In den Koalitionskriegen hatte auch Großpertholz unter den wirtschaftlichen Belastungen zu leiden, die die Einquartierung französischer Truppen 1809 mit sich brachte. 1866 kam es zu einem Brand, dem vier Häuser und der Kirchturm mit seinen Glocken zum Opfer fielen. Einen wirtschaftlichen Aufschwung erlebte der Ort durch die Hausweberei und die Forstwirtschaft. 1902 wurde Großpertholz mit der Eröffnung des südlichen Astes an das Bahnnetz der Waldviertler Schmalspurbahnen angeschlossen. Es bestand nun eine Bahnverbindung mit Gmünd; im Jahr darauf wurde der Streckenabschnitt nach Groß Gerungs fertiggestellt. Die Randlage des Gebietes durch die Grenzverschiebungen nach dem Ersten Weltkrieg und durch die Errichtung des Eisernen Vorhangs nach dem Zweiten Weltkrieg führte zu einem kontinuierlichen Schrumpfen des Wirtschaftsaufkommens und einer damit verbundenen Abwanderung.

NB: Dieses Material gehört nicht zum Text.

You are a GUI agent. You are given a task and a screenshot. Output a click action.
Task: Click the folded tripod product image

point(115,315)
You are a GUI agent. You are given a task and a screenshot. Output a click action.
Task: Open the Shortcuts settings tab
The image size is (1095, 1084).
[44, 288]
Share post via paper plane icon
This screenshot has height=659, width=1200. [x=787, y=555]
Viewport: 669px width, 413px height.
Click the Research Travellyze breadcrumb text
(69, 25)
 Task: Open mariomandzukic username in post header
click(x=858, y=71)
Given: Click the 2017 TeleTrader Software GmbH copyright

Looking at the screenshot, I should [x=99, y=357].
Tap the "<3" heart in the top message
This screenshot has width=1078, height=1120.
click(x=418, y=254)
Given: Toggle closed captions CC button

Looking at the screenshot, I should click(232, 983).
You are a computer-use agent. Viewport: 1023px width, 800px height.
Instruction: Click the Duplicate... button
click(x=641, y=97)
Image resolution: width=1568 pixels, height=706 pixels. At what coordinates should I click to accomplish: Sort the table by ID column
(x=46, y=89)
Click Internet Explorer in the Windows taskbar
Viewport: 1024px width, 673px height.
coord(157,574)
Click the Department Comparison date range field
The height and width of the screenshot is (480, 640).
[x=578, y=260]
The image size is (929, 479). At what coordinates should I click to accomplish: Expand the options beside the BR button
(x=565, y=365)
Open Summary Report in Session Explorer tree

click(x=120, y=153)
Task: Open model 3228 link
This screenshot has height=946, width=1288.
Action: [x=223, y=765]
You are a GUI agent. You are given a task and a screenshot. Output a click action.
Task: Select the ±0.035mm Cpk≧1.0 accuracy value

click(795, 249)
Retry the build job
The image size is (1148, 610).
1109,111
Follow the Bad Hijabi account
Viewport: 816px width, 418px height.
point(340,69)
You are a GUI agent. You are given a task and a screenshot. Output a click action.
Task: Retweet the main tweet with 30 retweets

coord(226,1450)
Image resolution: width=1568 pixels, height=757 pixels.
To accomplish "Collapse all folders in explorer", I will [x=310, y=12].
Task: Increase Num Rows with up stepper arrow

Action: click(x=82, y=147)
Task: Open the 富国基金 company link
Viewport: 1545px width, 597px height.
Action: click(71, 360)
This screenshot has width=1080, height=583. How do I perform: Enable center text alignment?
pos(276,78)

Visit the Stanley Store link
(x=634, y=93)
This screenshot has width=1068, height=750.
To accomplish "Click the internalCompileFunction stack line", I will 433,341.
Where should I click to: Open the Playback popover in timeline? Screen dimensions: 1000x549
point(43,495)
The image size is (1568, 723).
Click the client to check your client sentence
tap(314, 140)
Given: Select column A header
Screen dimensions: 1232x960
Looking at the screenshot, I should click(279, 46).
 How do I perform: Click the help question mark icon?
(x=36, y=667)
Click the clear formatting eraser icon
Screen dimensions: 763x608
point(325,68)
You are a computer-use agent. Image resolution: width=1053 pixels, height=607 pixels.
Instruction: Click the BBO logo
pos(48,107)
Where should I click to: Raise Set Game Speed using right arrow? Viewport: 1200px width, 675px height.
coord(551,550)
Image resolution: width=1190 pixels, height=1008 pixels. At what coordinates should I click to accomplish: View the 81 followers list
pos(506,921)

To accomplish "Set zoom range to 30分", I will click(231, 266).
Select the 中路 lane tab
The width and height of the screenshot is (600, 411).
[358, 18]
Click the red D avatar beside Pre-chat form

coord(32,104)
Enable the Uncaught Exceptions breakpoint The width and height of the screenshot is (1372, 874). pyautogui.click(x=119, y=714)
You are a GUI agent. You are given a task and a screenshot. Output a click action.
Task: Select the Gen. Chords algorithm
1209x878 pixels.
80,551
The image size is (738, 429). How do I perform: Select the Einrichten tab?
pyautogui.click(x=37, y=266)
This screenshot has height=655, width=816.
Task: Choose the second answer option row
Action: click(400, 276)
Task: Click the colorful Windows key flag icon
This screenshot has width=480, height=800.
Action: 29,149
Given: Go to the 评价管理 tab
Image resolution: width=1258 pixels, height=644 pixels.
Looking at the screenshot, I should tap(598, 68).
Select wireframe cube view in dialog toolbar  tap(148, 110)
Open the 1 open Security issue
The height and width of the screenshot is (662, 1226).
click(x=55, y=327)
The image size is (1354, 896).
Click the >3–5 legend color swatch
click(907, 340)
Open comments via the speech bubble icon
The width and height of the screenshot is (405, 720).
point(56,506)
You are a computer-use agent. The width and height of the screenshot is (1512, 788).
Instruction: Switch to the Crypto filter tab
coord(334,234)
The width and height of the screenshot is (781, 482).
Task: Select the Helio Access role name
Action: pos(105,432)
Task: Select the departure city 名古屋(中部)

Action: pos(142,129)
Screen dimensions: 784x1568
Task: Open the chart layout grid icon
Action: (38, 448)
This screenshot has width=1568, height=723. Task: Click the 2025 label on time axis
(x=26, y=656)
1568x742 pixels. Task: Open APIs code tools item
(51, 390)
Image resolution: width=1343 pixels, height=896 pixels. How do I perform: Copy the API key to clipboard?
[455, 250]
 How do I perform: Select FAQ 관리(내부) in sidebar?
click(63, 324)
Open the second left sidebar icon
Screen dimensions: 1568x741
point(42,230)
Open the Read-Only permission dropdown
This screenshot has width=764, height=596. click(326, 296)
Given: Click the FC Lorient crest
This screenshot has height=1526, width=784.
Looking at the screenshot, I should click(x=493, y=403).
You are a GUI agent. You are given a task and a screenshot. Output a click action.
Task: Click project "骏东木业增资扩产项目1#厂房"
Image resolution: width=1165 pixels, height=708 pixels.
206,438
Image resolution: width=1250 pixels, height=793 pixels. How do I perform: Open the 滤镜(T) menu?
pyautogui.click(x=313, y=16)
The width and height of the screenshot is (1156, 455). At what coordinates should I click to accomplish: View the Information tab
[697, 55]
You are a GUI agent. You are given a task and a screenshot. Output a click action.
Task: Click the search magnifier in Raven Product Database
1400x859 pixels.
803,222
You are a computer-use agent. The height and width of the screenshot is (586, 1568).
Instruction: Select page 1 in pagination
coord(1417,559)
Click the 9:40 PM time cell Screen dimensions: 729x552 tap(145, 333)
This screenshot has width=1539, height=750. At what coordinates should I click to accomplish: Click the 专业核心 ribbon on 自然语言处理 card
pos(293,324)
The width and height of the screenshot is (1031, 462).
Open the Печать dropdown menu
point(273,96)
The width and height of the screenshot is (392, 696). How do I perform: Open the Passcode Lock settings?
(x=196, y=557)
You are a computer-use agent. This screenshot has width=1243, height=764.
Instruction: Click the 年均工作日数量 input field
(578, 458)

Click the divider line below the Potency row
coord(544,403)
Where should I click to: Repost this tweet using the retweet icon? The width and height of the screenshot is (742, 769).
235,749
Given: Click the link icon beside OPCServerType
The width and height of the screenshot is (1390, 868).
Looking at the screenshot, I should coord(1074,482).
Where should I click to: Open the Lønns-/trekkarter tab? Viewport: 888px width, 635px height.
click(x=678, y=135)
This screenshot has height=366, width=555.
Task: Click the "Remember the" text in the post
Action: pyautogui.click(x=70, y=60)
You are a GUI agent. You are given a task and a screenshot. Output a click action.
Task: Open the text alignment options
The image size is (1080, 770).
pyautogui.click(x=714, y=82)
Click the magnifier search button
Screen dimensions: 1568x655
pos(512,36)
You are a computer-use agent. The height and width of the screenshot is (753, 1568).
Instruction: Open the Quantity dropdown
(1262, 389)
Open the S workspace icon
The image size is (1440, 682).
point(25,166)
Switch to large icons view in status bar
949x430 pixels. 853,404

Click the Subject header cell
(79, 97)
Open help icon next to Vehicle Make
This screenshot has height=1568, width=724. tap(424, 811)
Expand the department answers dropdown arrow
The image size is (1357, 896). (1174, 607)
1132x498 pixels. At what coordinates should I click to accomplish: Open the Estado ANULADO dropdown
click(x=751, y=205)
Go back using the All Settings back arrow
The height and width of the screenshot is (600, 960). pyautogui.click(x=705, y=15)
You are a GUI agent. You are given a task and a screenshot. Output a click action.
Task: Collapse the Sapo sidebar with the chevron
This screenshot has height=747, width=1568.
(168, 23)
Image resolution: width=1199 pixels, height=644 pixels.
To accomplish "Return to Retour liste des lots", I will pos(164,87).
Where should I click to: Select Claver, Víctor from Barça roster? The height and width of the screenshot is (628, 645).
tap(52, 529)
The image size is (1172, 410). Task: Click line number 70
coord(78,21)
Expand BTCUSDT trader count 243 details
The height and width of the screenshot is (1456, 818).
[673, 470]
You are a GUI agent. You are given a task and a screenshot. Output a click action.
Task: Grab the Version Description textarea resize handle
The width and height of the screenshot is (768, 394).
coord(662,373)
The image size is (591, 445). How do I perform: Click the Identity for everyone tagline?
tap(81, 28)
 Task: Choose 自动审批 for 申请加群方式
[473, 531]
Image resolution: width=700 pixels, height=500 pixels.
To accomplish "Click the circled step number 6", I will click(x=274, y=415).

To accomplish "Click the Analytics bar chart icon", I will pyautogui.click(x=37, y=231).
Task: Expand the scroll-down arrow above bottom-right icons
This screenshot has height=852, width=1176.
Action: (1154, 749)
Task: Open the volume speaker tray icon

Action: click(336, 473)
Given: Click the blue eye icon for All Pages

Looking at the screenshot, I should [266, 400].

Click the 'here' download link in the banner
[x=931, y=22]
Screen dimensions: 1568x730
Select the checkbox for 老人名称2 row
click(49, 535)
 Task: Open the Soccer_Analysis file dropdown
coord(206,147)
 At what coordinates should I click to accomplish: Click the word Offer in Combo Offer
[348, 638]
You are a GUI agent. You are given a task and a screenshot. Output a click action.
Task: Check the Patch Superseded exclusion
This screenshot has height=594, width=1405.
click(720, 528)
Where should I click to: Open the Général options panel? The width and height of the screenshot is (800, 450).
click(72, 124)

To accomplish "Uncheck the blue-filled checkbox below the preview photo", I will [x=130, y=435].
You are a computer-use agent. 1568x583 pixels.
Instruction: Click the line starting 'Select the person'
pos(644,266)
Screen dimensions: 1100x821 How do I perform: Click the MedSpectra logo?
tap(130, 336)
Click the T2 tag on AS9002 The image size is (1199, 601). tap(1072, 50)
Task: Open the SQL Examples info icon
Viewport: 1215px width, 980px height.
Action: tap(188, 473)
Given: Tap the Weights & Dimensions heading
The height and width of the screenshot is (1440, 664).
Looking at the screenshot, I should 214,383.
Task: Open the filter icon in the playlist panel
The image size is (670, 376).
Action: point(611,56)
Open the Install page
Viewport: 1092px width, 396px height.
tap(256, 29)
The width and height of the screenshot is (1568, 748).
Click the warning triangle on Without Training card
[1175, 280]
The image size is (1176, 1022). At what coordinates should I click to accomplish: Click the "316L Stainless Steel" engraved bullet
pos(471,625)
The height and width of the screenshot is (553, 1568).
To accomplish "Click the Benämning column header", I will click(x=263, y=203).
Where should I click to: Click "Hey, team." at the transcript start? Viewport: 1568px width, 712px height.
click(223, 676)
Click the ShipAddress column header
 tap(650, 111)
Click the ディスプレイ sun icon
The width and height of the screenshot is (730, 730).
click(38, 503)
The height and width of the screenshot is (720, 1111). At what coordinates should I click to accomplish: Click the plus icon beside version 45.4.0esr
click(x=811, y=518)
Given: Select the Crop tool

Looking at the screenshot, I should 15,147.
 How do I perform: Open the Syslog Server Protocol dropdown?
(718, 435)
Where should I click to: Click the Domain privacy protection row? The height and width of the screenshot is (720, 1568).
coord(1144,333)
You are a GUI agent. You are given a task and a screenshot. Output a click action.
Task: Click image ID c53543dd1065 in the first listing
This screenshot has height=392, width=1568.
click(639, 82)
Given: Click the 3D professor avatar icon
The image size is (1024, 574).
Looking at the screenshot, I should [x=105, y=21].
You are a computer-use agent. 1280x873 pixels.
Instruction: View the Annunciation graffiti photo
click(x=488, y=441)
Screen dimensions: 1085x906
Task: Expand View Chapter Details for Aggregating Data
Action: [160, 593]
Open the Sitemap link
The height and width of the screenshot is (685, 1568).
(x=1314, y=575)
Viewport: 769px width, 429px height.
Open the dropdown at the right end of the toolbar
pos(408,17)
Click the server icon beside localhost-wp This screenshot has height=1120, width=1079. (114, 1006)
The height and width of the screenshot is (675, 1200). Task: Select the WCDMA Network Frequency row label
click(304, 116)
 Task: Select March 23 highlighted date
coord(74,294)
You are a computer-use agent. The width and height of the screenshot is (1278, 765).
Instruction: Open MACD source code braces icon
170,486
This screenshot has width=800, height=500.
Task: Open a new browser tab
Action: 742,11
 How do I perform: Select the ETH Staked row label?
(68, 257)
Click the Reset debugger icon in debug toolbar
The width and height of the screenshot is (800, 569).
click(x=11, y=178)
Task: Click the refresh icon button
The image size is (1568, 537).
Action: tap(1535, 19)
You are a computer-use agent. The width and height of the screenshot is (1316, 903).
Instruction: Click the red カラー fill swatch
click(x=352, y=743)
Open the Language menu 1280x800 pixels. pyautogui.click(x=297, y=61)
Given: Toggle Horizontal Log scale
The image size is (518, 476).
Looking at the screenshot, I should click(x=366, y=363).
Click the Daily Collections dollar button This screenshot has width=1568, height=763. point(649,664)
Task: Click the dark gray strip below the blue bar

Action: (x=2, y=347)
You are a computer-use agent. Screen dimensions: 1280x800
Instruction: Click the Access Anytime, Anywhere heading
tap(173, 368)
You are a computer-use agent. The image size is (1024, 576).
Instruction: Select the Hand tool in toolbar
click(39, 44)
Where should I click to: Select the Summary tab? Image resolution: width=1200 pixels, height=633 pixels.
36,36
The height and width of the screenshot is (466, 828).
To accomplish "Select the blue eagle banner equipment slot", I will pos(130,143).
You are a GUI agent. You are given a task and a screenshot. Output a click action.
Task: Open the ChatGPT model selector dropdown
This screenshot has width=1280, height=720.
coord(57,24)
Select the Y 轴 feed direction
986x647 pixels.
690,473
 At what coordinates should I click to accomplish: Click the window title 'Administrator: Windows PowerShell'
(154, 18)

Eine Besserung setzte erst durch Entwicklung des Gesundheitstourismus ein. Nach dem Zweiten Weltkrieg untersuchte man die Hochmoore des Waldviertels auf ihre medizinische Verwertbarkeit. Das Moor im Gemeindegebiet Reichenau wurde zum „Heilmoor“ erklärt. In der Folge wurde 1965 ein kleines Kurhaus mit Moorbad eröffnet. 1979 erwarb es die Gemeinde und baute es 1980/81 großzügig aus. 1983 wurde der Gemeinde der Namen „Bad Großpertholz“ verliehen. Ein weiteres Standbein im Tourismus bildet der 1979 eröffnete Naturpark „Nordwald“.